Wednesday comes and off we go to our community. We are visiting one of the families when these two little girls show up. Their hair is so yellow and hard and broken. We meet Leina Jules and her sister.We see the malnutrition. We know that they need help. Mom and Dad are together and have three little girls but no jobs to provide for their family. Leina Jules should be in school, but she's not. We agreed that our organization would not take on any other sponsor children unless absolutely necessary. She is now a part of our program. We can't always help every need but we are so thankful that with the help of people like you, we can send these kids to school, feed them and help lift burdens from families.
Next we have one of our teenage sponsored girls with sores all over legs. It painful just looking at them. I could just sit and be upset and sad that she has to deal with that while I lay in a bed right now.

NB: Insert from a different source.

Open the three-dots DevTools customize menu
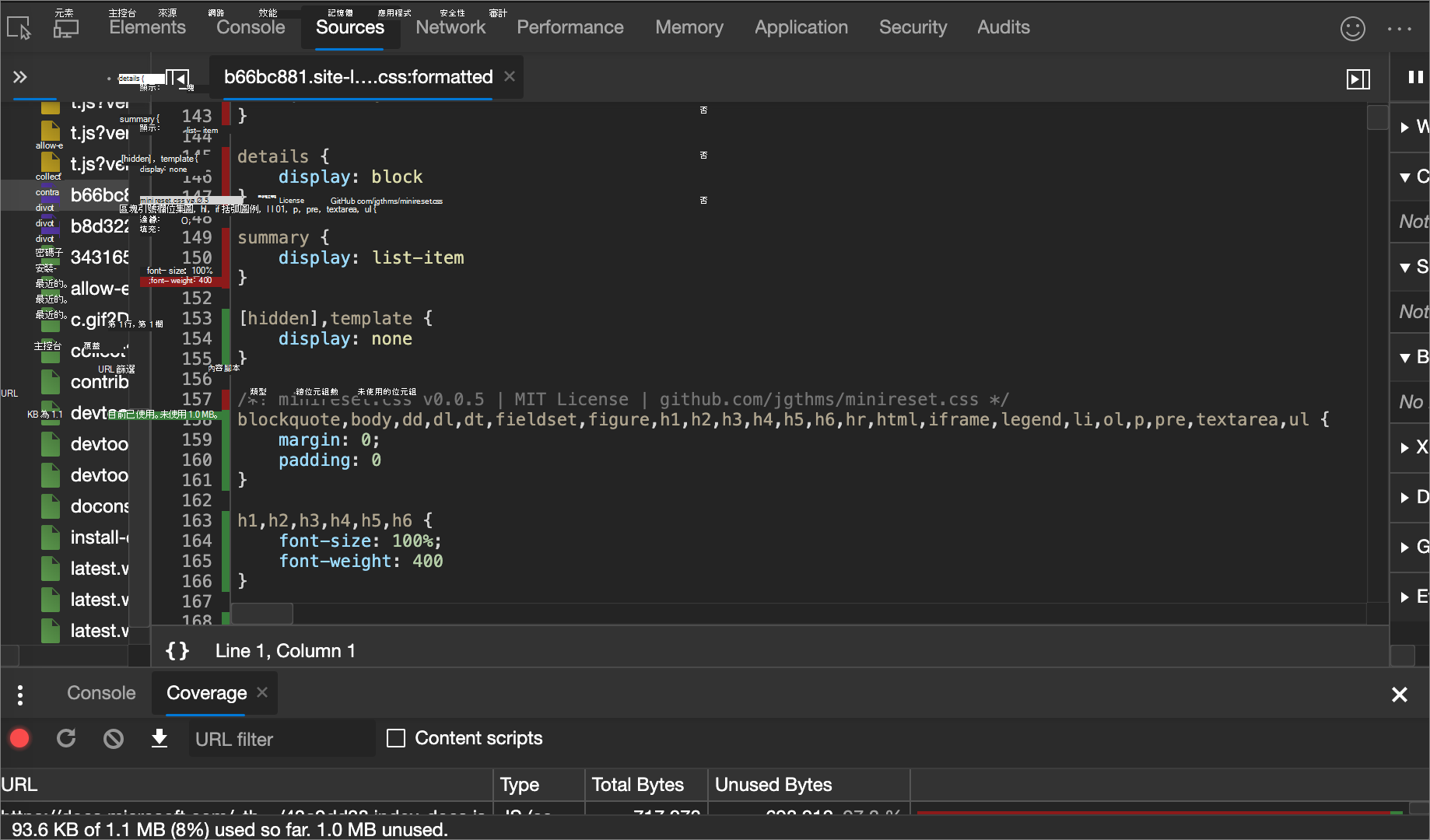The height and width of the screenshot is (840, 1430). pyautogui.click(x=1399, y=29)
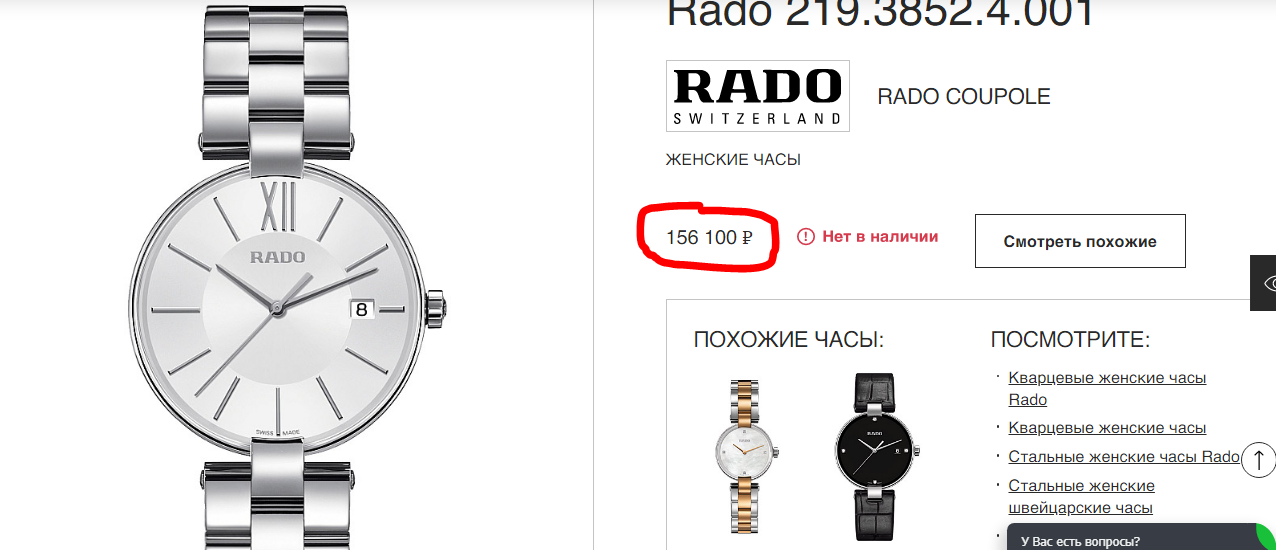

Yes it upsets me but I also am thankful that I can look for help from other people here in Haiti and hopefully get rid of the sores and have her legs healed. Remember God is our healer, he can do this with or without me. I'm okay with either.
And last and the most painful one for me where I'm still left confused and honestly still trying to find something praiseworthy of it. Our boys Ricarduo and Richard. We received a call saying Mom has been in the hospital for the last few days and they are not sure whether she is going to live. The hospital has made her leave because she has no money and now she is laying in a church right now waiting to see if her time has come while her boys stay at home with their auntie and have no food to eat. Ricarduo who still needs to gain weight has no food to eat. My emotions are so involved that it scares me to become more involved. The pain of seeing them come and go is too hard to bear, but to know they are hungry is so much more. Is it wrong of me that I didn't rush to be the "rescuer"? I'm asking God why? What? When? Who? Where? I hear nothing. I need to know that the choices I make in this situation is the one God is telling me to make for myself, for our family, for those boys.
Yes, God is always praiseworthy. And I know in the end I'll understand. So even though I don't understand right now, I'll understand that God is good all the time.
Be in prayer for all these children and so many.